Método de consciência. E quando o bule... Creusio Kizua
Método de consciência.
E quando o bule apita, o cheiro do bolo invade a cozinha e convida o aroma do café fresquinho para dançar, criando uma coreografia de memórias, intervalos e afetos.
Antes do primeiro gole, respiro. Percebo não apenas como passei o dia, mas o que o dia deixou em mim. Então observo aquilo que hoje cutuca o meu pensamento.
É assim que nascem novas linhas:
Há existências que acontecem longe de qualquer vitrine e, ainda assim, reorganizam nossa compreensão da vida.
Elas não pedem culto, testemunhas ou monumentos. Apenas nos recordam que a grande travessia não é parecer santo, perfeito ou extraordinário — é atravessar as camadas do ego até encontrar aquilo que somos em essência.

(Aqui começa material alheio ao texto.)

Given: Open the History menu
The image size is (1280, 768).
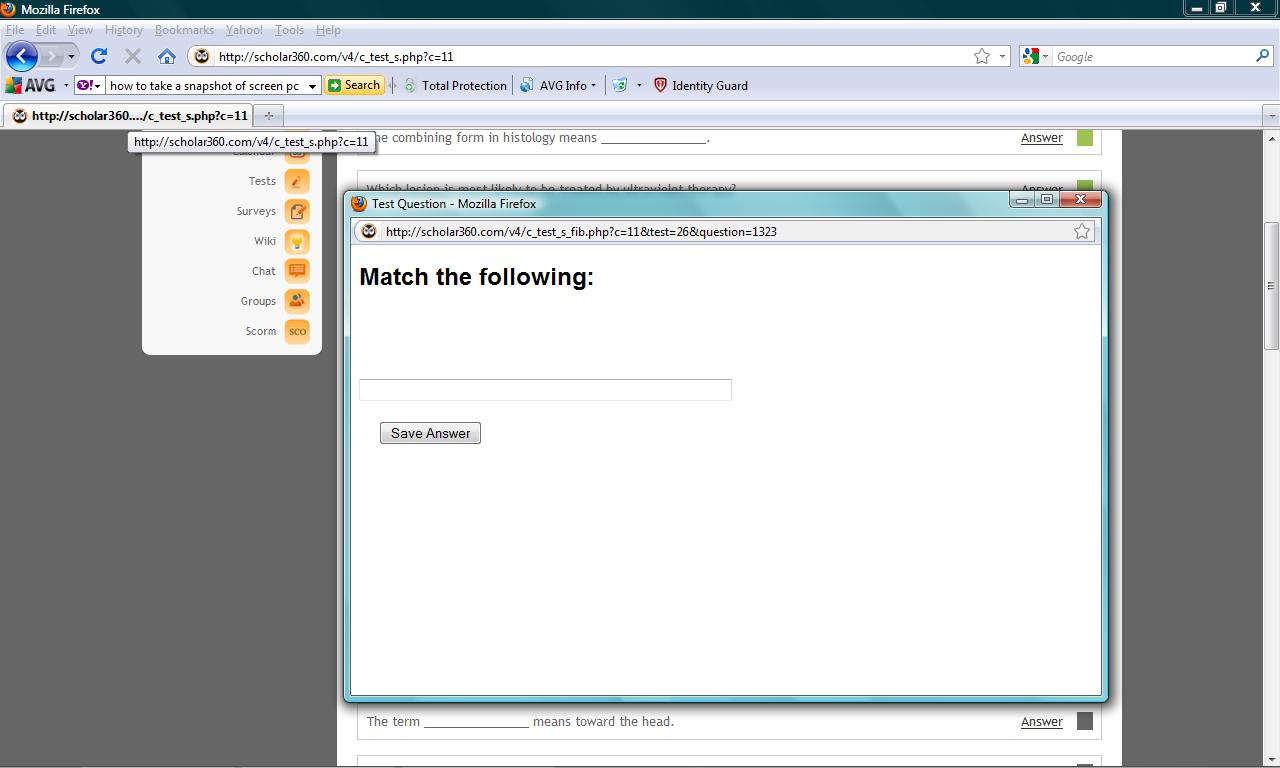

A existência não precisa ser hagiográfica. Precisa ser honesta.
Porque a espiritualidade mais profunda talvez comece quando deixamos de procurar no exterior aquilo que nossa consciência sempre esperou que reconhecêssemos dentro de nós.
Algumas pessoas não atravessam a vida fazendo barulho.
Atravessam-na fazendo sentido.
A santidade exibida produz seguidores.
A consciência vivida produz reencontros.